Again inspired by Ansel Adams photography, I looked back through my large collection of shadow photographs from the Tate Modern. I have made images of people’s shadows whilst they are walking up and down the stairs. I think these two in particular are interesting, just body parts, no colour, no identity, no gender, no nationality, not even any age, just soft fleeting recordings of movement.
Last night there was a concert of Scarlatti, Lotti, Melgas, Rebelo and Caldara during the Greenwich Early Music Festival, performed by The Sixteen and conducted by Harry Christophers.
Seated in the upper gallery, the acoustics were perfect, the singing in Latin became another medium, not air or water but sound, surrounding and enveloping us completely.
The spiral staircase leading back down to reality was a delightful example of period stone and metal craftsmanship.
A cut through between streets near Rodeo Drive, interesting street-scape of varying levels, railings, steps a water feature and planting, made particularly memorable by the pungent scent of dope.
The Olympic Equestrian events were held in Greenwich Park, as will be the Paralympic Equestrian events in early September. A complex bridge structure has been built to allow pedestrians to safely cross the busy A2 road as they arrive at Blackheath station and make their way across the heath to the park.
The sheer number of elements makes for such interesting graphic images. As yet I am not allowed to climb the structure but hope to access the top platform next week.
Grey as a colour theme is challenging but I found a couple of opportunities during a flying visit to Aberporth, a small village in Cardigan bay in West Wales. Whilst we ate fish and chips sitting at the aluminium tables outside the “Caffi”, the sun played hide and seek but then went elsewhere, so the light was helping to show up greyness. The soft colours and lack of contrast drew my eye to these delicate stems, no doubt soon to be bedraggled by wind and rain, the fine incised lines in the smooth concrete wall behind providing an opposing yet supporting structure.

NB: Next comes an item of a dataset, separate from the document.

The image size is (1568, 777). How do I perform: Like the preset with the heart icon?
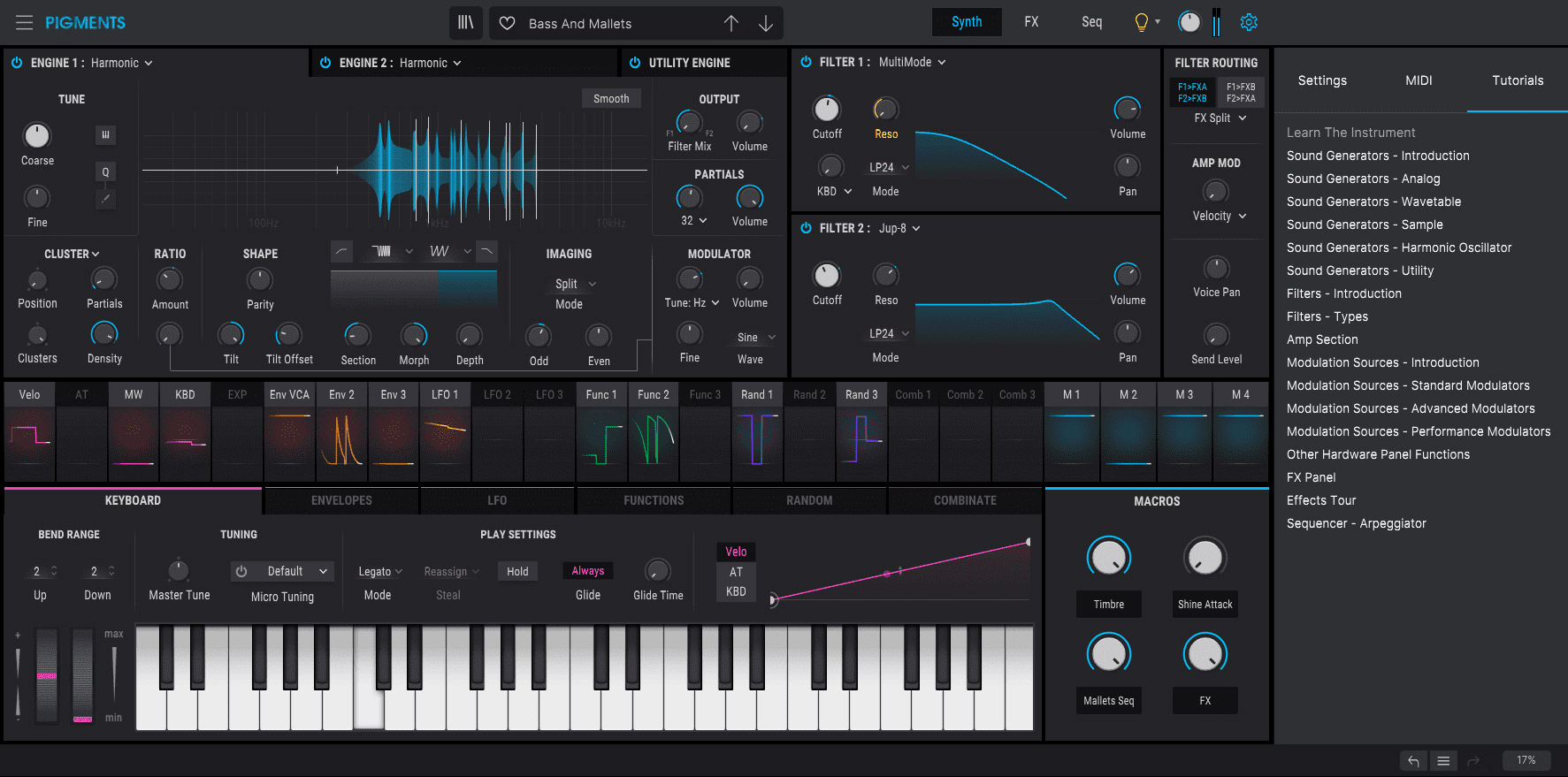pyautogui.click(x=508, y=23)
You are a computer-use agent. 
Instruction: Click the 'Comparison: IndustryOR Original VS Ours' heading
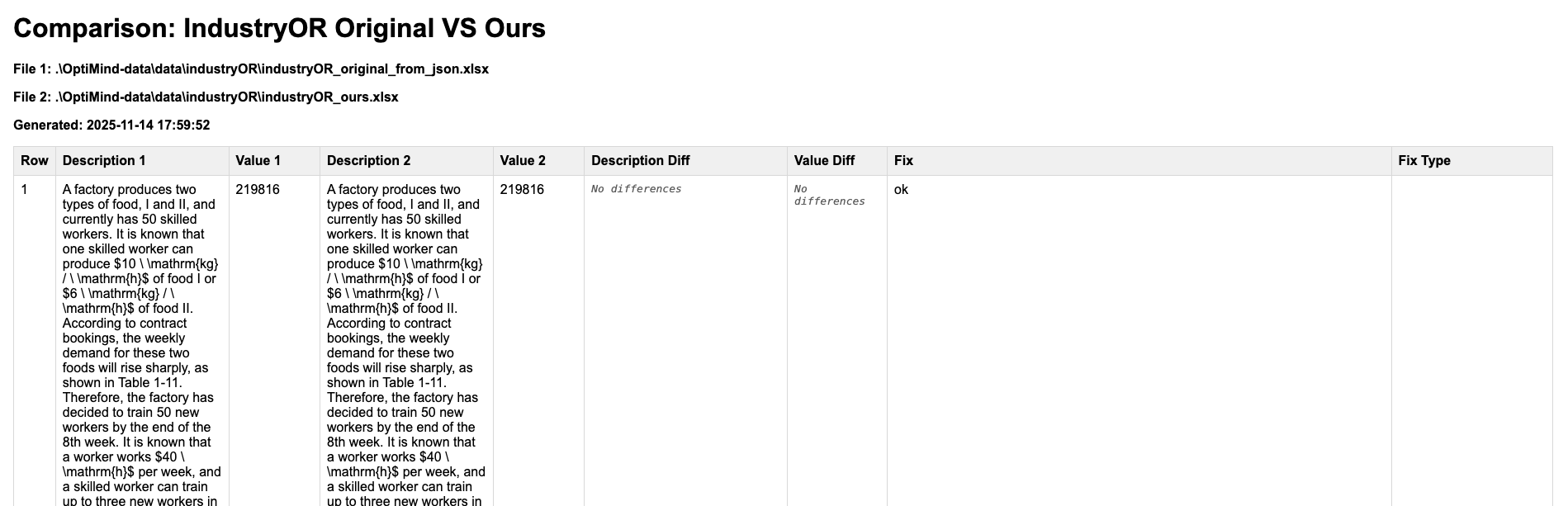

Inside I caught a figure fleetingly through the metallic grey of the mesh panel in an open door, the grey seems almost to draw a line around his profile and the white beard merges into his sweater which makes the image other-wordly.
Light falling through gaps in the floorboards after the plasterboard lining had been removed. I was intrigued by the way the light continues down from the joist over the wall, where it splays out and also over the door where it becomes more focussed. I wish I had moved slightly to the right but someone was standing there and then the moment was gone.
The staircase in the Baltic Centre for Contemporary Art – Ellis Williams Architects, is statisfyingly industrial with its embossed and perforated sheet steel. The only colour – a single wall on each landing painted in an identifying colour.
The entrance has unpainted rusting cladding.
Dull December weather in Canvey Island, Essex but this rust patterned concrete flood defence and steps is a pleasing arrangement of stripes and angles.
Canvey Island – the beach in winter
The Art Gallery of Ontario in Toronto staircase designed by the Toronto-born architect Frank Gehry.
I spent quite a while taking of photos of this staircase. Walking down feels unusual as although the stair is open, the views outward are limited and you are enveloped in warm, subtly lit flowing forms.